Humans were doomed in the play even before Radius led the revolt. When mechanization overtakes basic human traits, people lose the ability to reproduce. As robots increase in capability, vitality, and self-awareness, humans become more like their machines—humans and robots, in Čapek’s critique, are essentially one and the same. The measure of worth, industrial productivity, is won by the robots that can do the work of “two and a half men.” Such a contest implicitly critiques the efficiency movement that emerged just before World War I, which ignored many essential human traits.

The debt of “R.U.R.” to Shelley’s “Frankenstein” is substantial, even though the works are separated by almost exactly a century. In both cases, humans show hubris by trying to create artificial life. (Recall that even today, Rodney Brooks, an esteemed roboticist and former director of the MIT Artificial Intelligence Lab, refers to robots as “our creatures.”) Whether humans get the recipe wrong, as in the earlier novel, or make beings smarter than the humans who spawned them, as in the case of Čapek’s play and its offspring, humans pay the price for aspiring to play God. In both works, the flawed relationship between creator and creature drives the plot, and in both cases, the conflict ends in bloodshed.
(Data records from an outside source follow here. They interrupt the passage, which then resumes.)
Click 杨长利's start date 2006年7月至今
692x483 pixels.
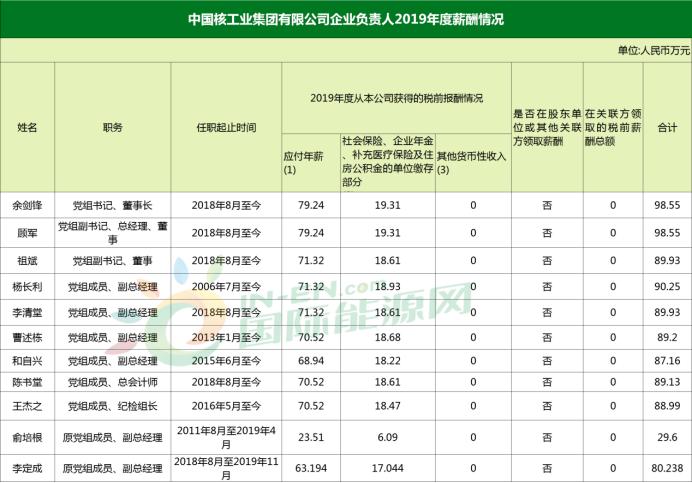click(226, 287)
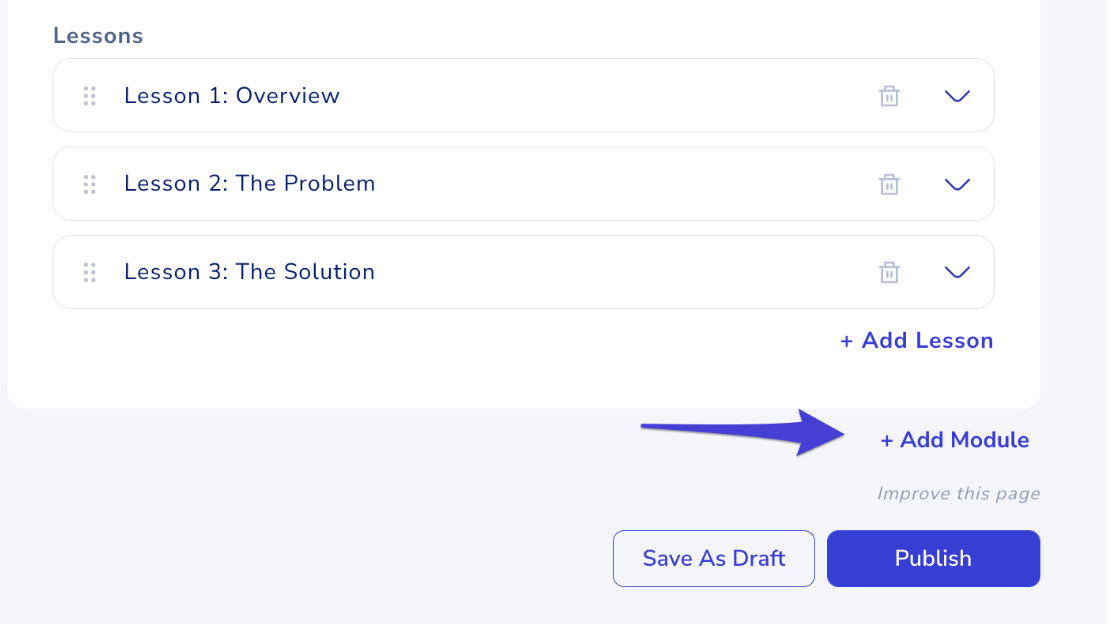Add a new lesson
Image resolution: width=1110 pixels, height=624 pixels.
(x=915, y=340)
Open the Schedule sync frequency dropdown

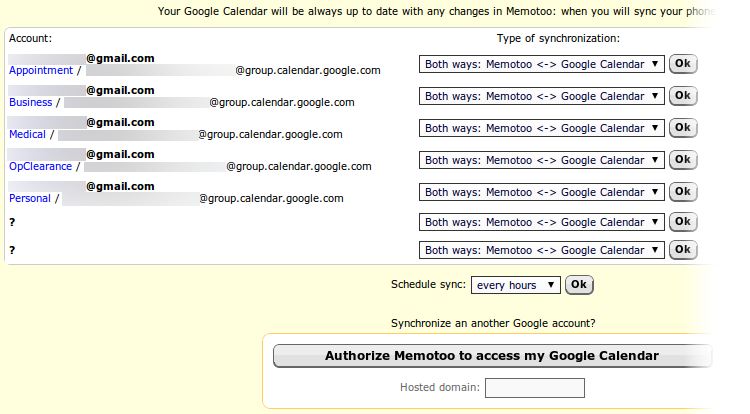(x=516, y=285)
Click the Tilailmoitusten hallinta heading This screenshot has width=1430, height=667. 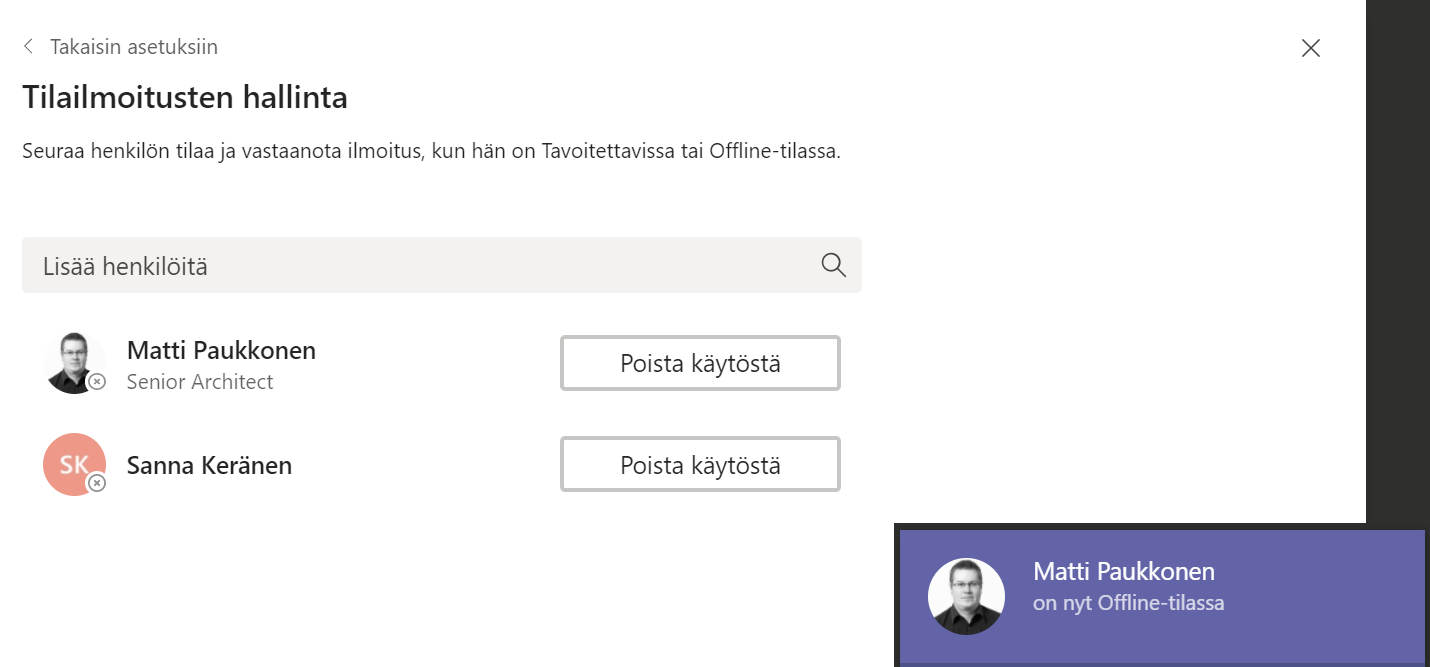[x=185, y=98]
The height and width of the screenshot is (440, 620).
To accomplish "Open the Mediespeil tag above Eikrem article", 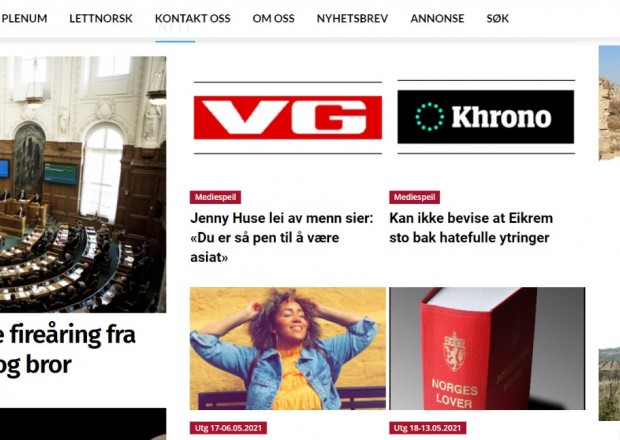I will point(414,197).
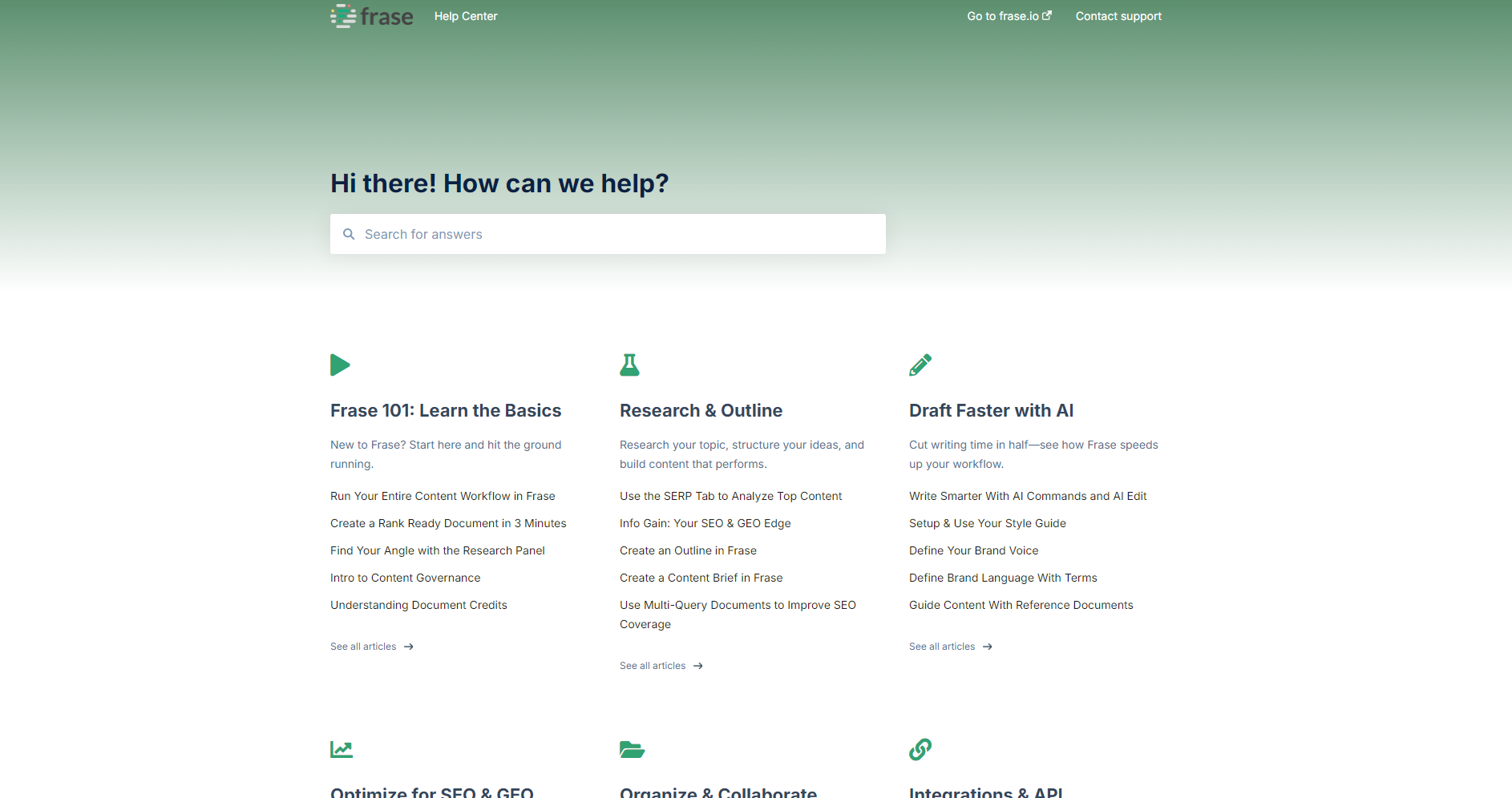Image resolution: width=1512 pixels, height=798 pixels.
Task: Click the chart icon above Optimize for SEO
Action: (x=342, y=749)
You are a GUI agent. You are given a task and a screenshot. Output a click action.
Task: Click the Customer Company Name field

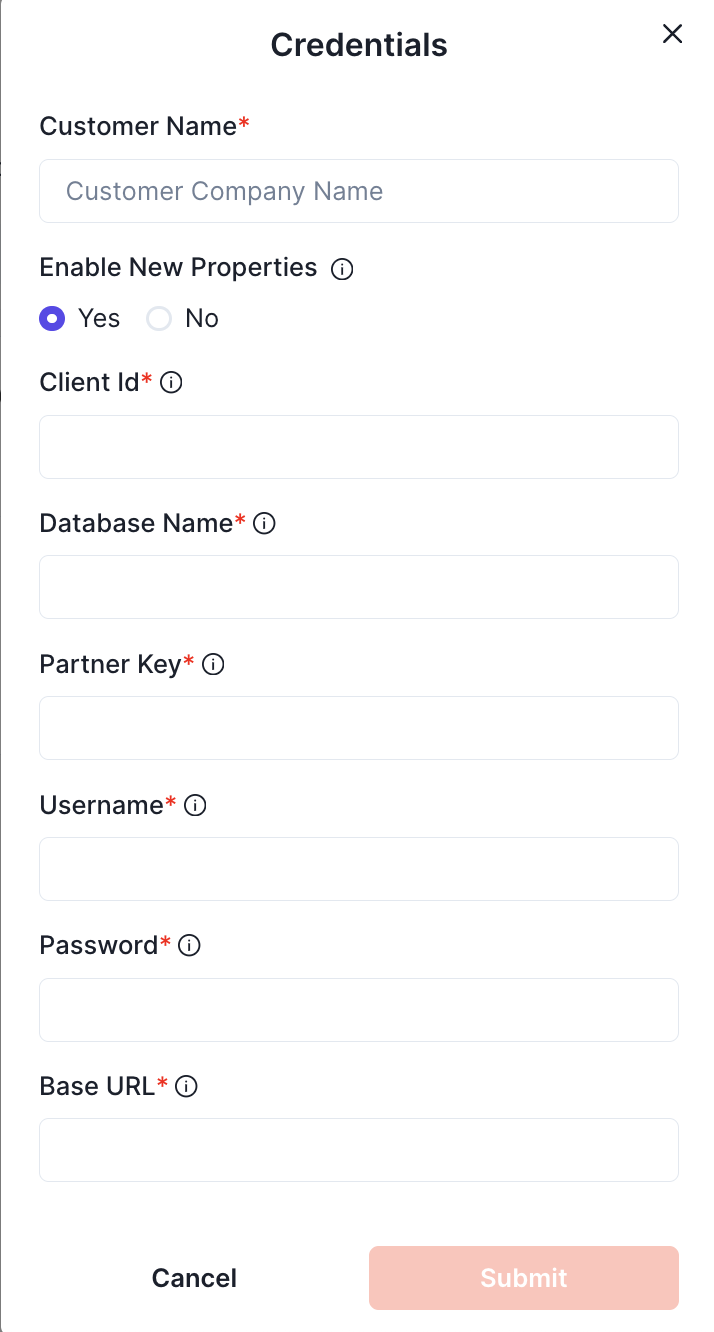point(358,191)
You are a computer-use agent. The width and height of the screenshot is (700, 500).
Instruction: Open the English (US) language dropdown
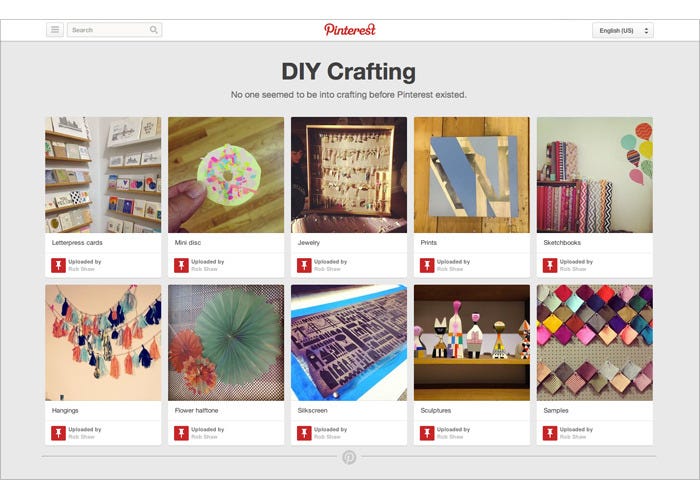pos(623,30)
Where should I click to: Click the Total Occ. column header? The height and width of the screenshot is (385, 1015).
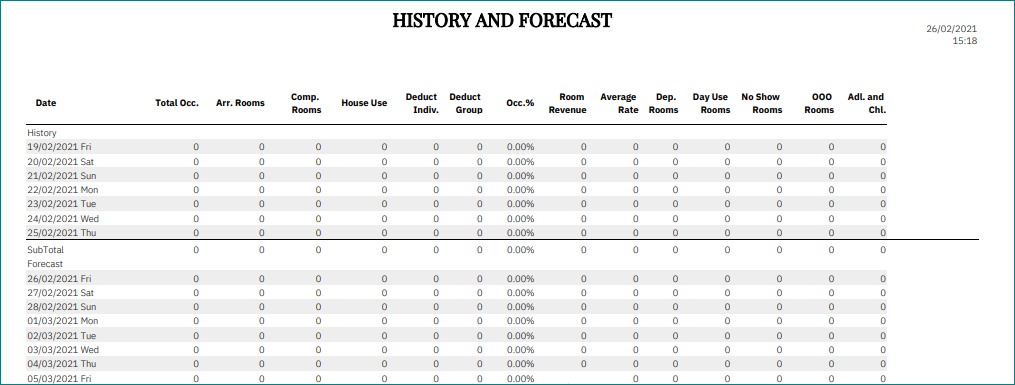177,103
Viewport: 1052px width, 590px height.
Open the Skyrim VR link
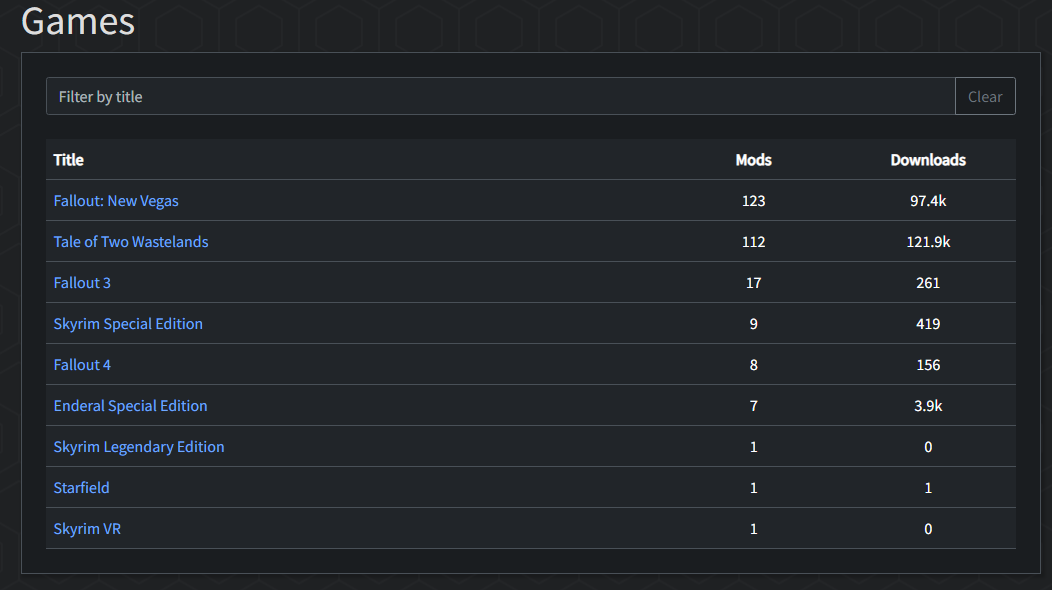(x=87, y=528)
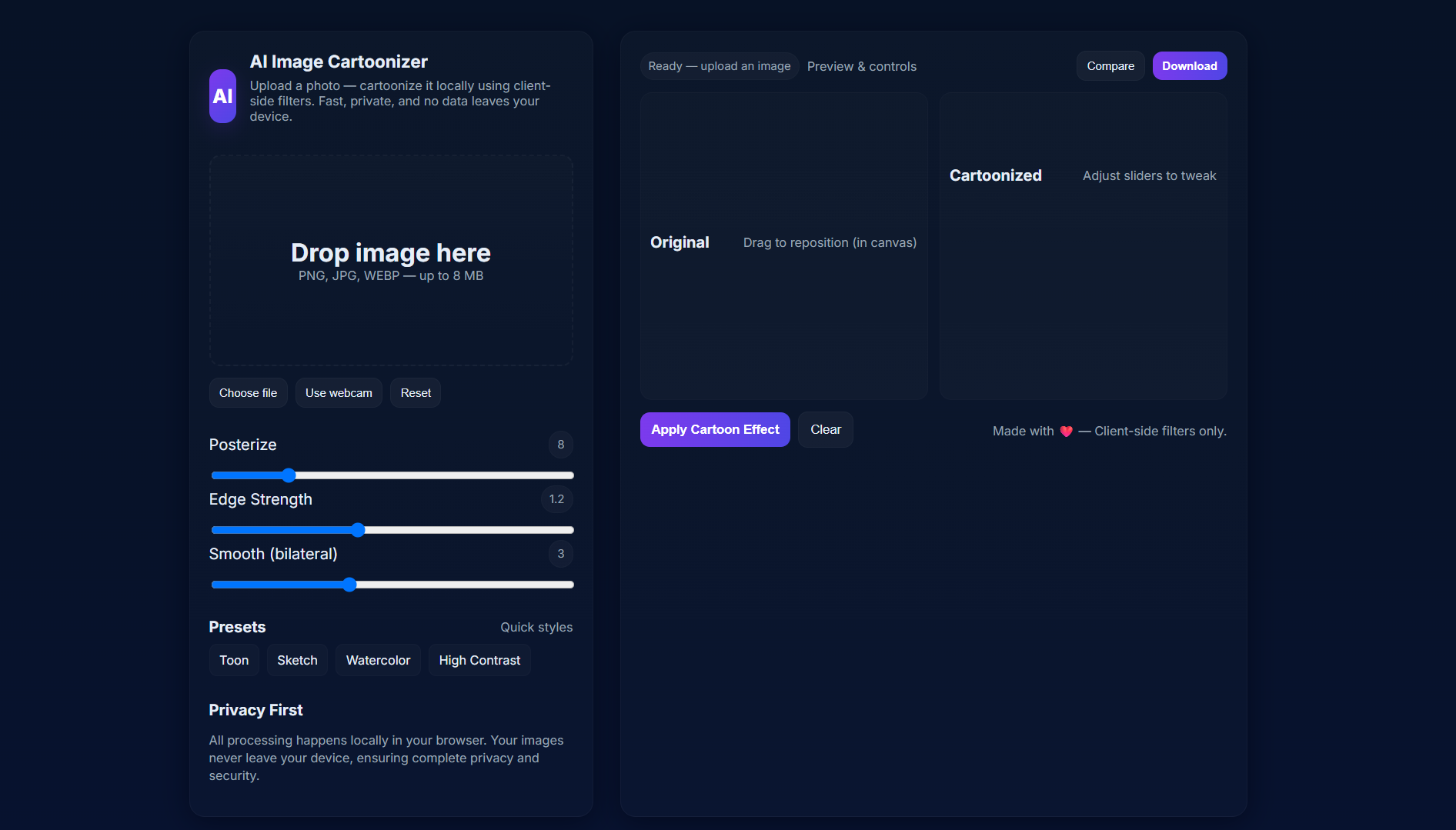The width and height of the screenshot is (1456, 830).
Task: Click the Choose file button
Action: coord(248,393)
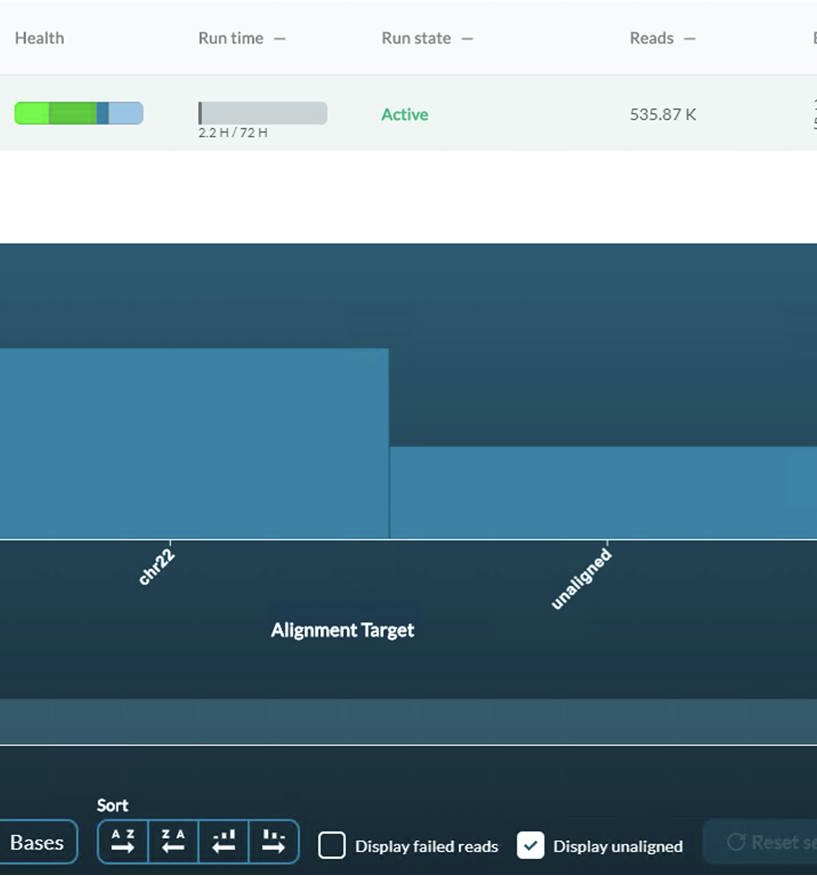Click the Active run state label
This screenshot has width=817, height=876.
click(405, 115)
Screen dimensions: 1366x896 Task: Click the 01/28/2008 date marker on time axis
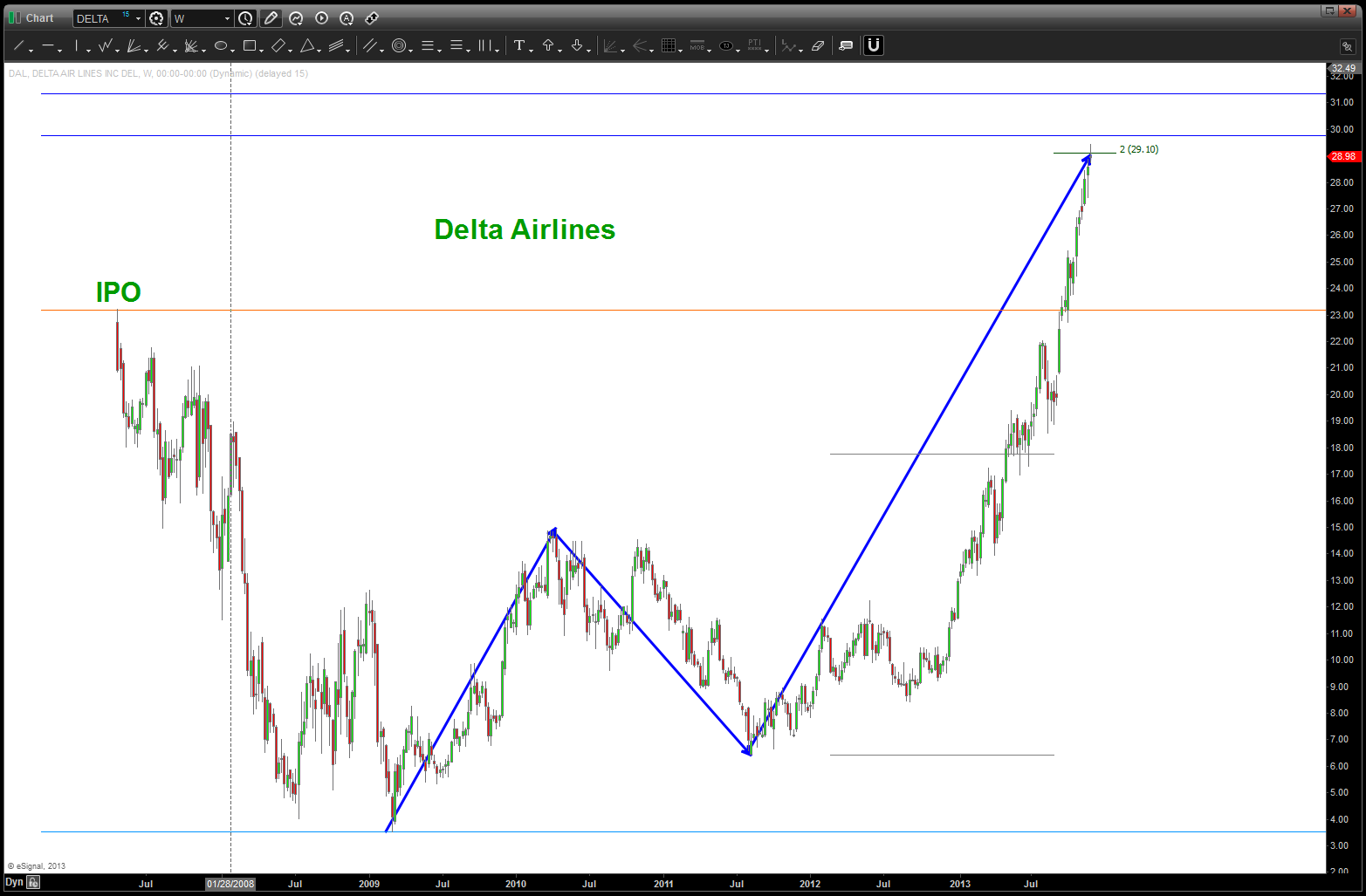point(230,884)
Few people today know “R.U.R.” But in its time, the play was a sensation, with translations into more than 30 languages immediately after publication. Nearly 100 years on, apart from our obvious reliance on the play’s terminology and worldview, we still hear its echoes. The author and play title turn up as Easter eggs in such popular venues as Batman cartoons, Star Trek, Dr. Who, and Futurama: The people who portray our culture’s robots certainly know of their debt to Čapek, even if most of us do not.